Why? First of all, because my life is pretty rad. And even typing that feels like I’m being a jerk and bragging. Somehow, I’ve fallen into this weird pattern where saying that everything is going well and I’m having fun screams that I’m not working hard, or working at all. Which is pretty far from the truth. People often ask me how I got my job writing about bikes and outdoor stuff, and my answer is always the same: I worked. A lot. Really, really hard. I still do. And yeah, it’s freaking fun. I love writing about bikes. But it’s still work, there are still late nights and deadlines.
And there I go again, rationalizing so you don’t think that I have fun.
OK. So, I have fun. But I found that I was doing the ‘busy’ thing whenever someone asked how everything was. “Busy,” or “Good, but so crazy,” or something to that effect. And it’s not a lie, but why can’t I just say, “It’s awesome.”?
It’s just whiny, and it had to stop. Complaining for the sake of complaining, and complaining to make conversation, just seems like a bummer of a way to live, right?

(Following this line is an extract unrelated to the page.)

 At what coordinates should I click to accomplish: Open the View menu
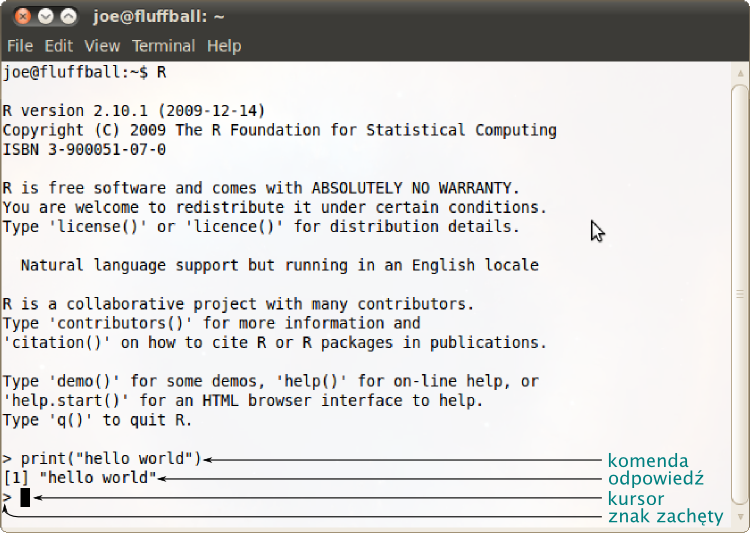pos(102,46)
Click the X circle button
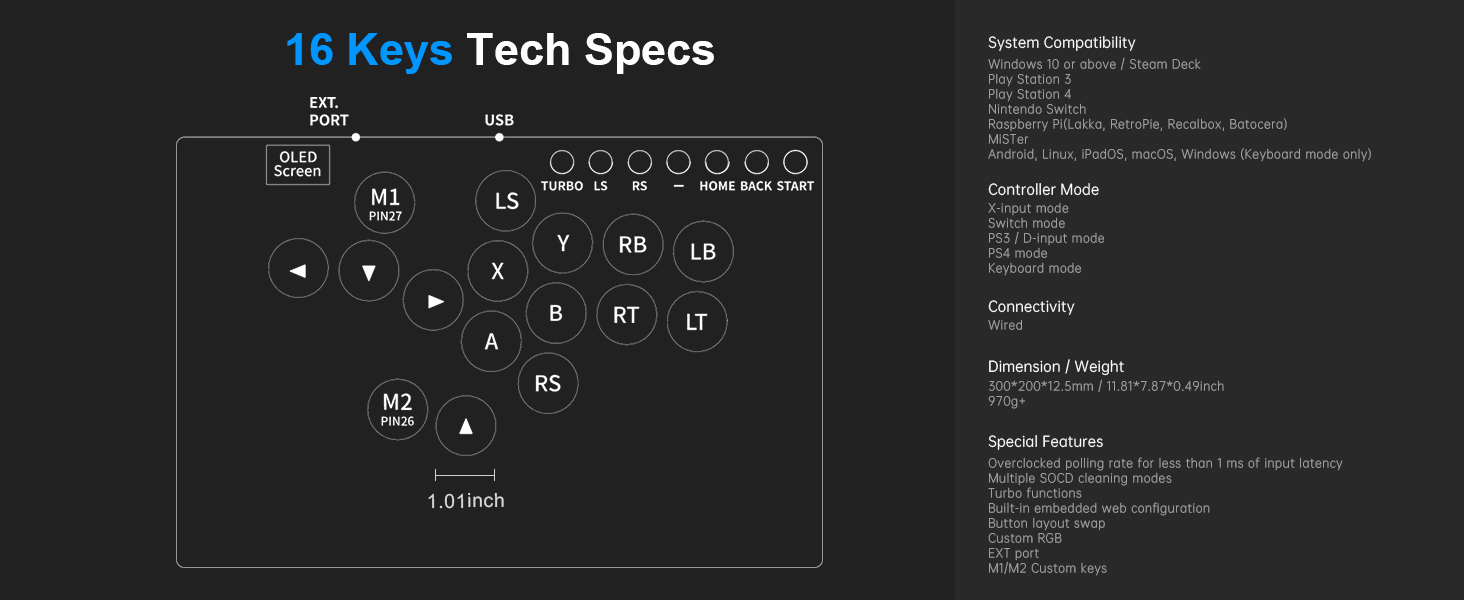1464x600 pixels. tap(497, 271)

Anyway, I made the decision that I wanted to complain less, and to some extent, I’ve been successful. And so, halfway through typing the aforementioned grumpy email, I decided to delete it. It wasn’t anything ultra-important, nothing was going to change if I sent it, I’d just be sending bad vibes into the universe. Or whatever. (You know what I mean.)
So instead, I wrote a couple sentences about how rad the person I was emailing is, and sent that instead.

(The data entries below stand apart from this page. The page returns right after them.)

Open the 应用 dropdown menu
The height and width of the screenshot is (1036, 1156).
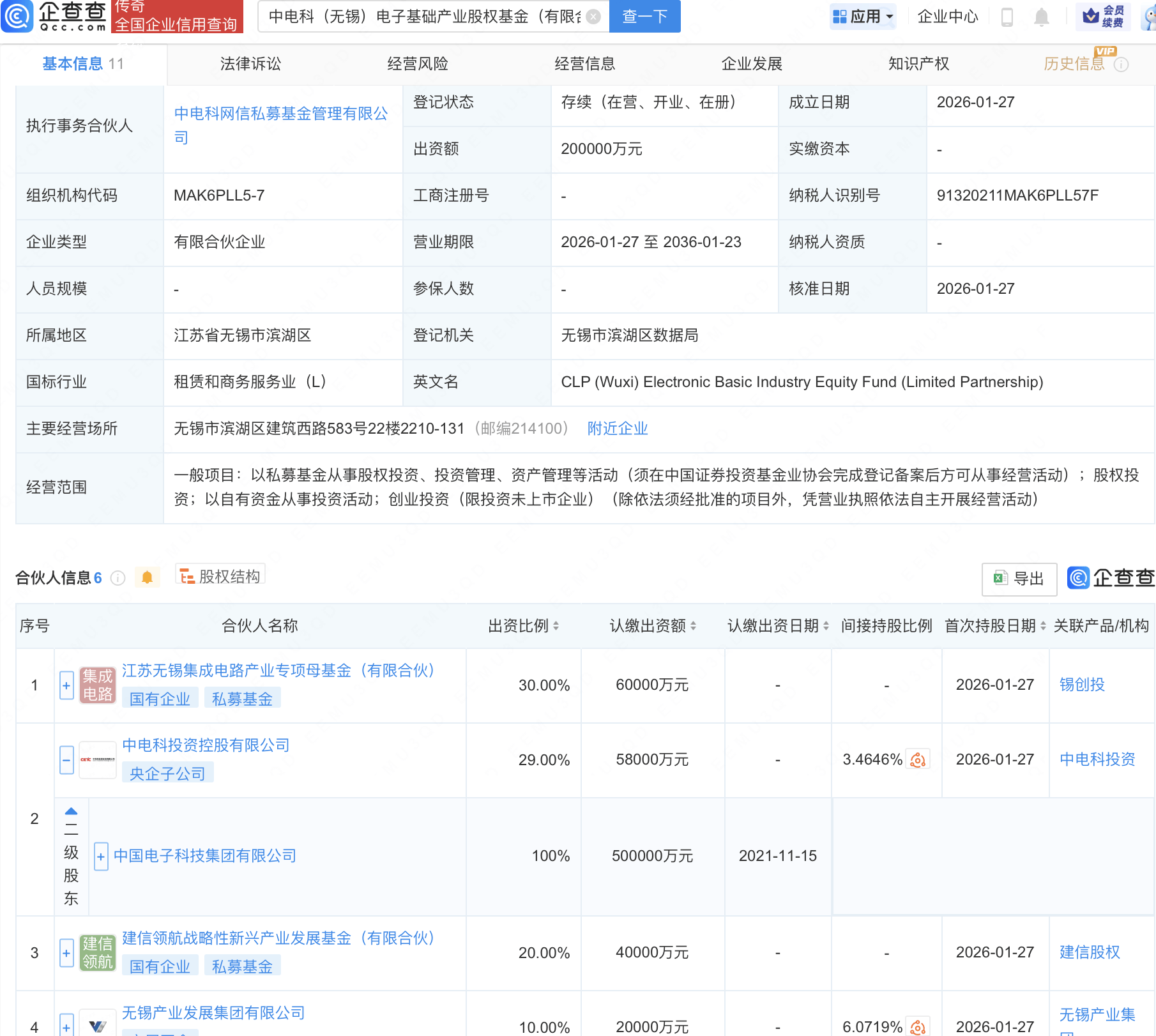tap(863, 17)
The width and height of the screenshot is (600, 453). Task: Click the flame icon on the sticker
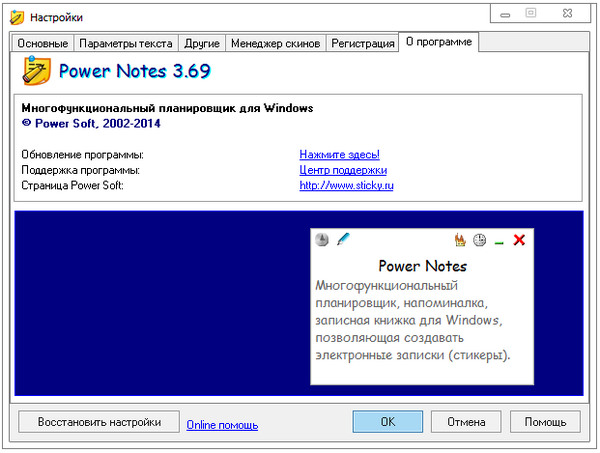pos(460,240)
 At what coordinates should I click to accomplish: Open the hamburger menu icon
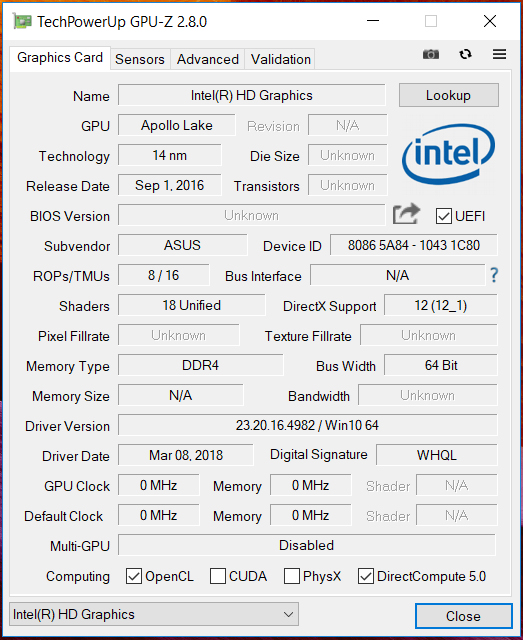tap(499, 54)
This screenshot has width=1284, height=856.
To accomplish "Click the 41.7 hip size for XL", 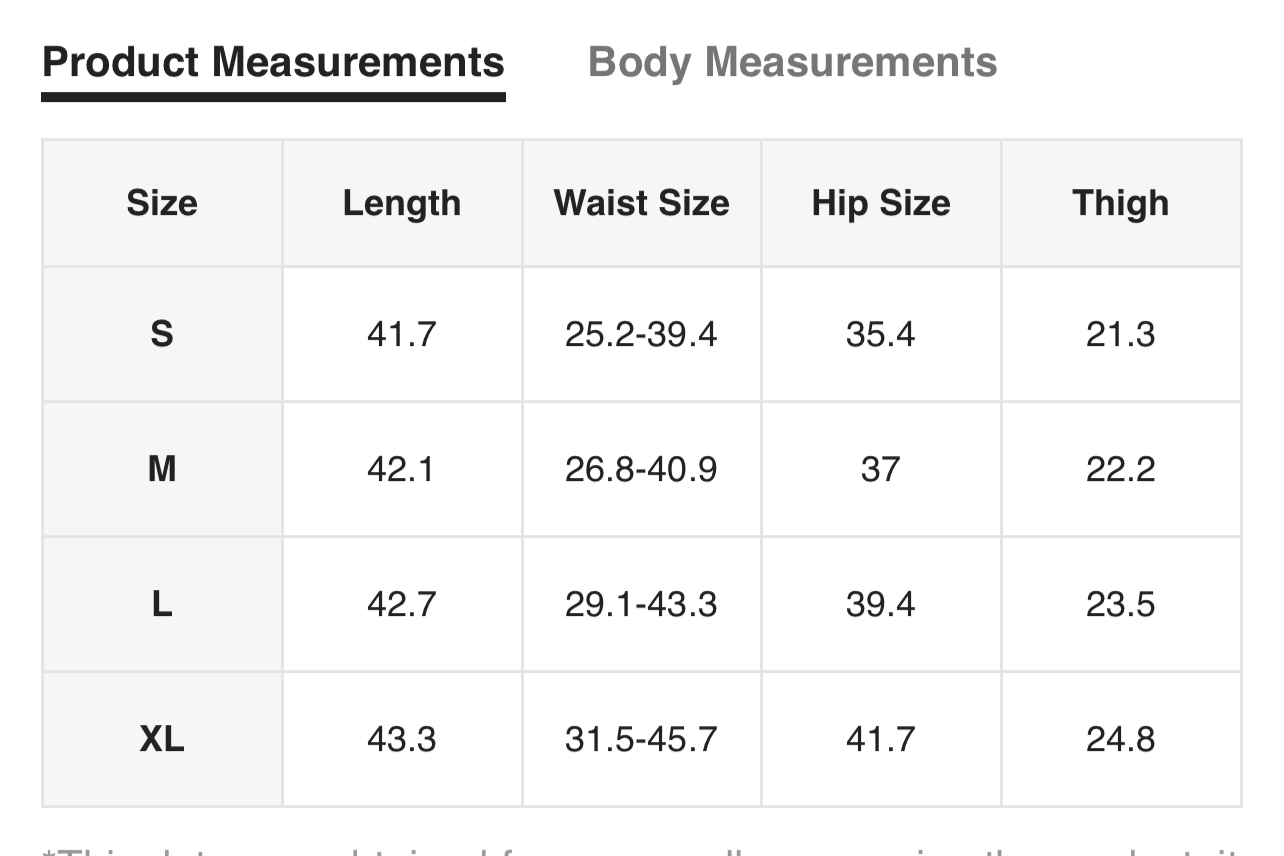I will pos(881,739).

You know what? The response that I got to that easy-to-write, 30 second email was so happy, so positive, and made me feel a million times better than I would have had I sent the grumpy email, even if the person I sent it to had agreed and sympathized with me. My complaining would have gotten me nowhere, but saying something nice made me (and that person) feel awesome. That’s just good economics.
I dare you, this week, when you’re about to send a grumpy email, text, carrier pigeon, or even just complain to a friend over coffee, to switch it up and just say something nice about them instead. (The complaint, BTW, doesn’t have to be about the friend or person you’re sending it to. Any kind of complaint, even if it’s ‘This coffee sucks,” will do.)
So instead of having a complaint get put out in the world, you’re putting out a compliment. It’s like when you use a rubber band and snap it to stop cursing, but my thing makes everyone feel a lot better, and doesn’t leave a mark on your wrist.
Anybody got a problem with that?
(I’m sort of hoping you do so you can try changing that complaint into saying something nice to someone, to test the theory.)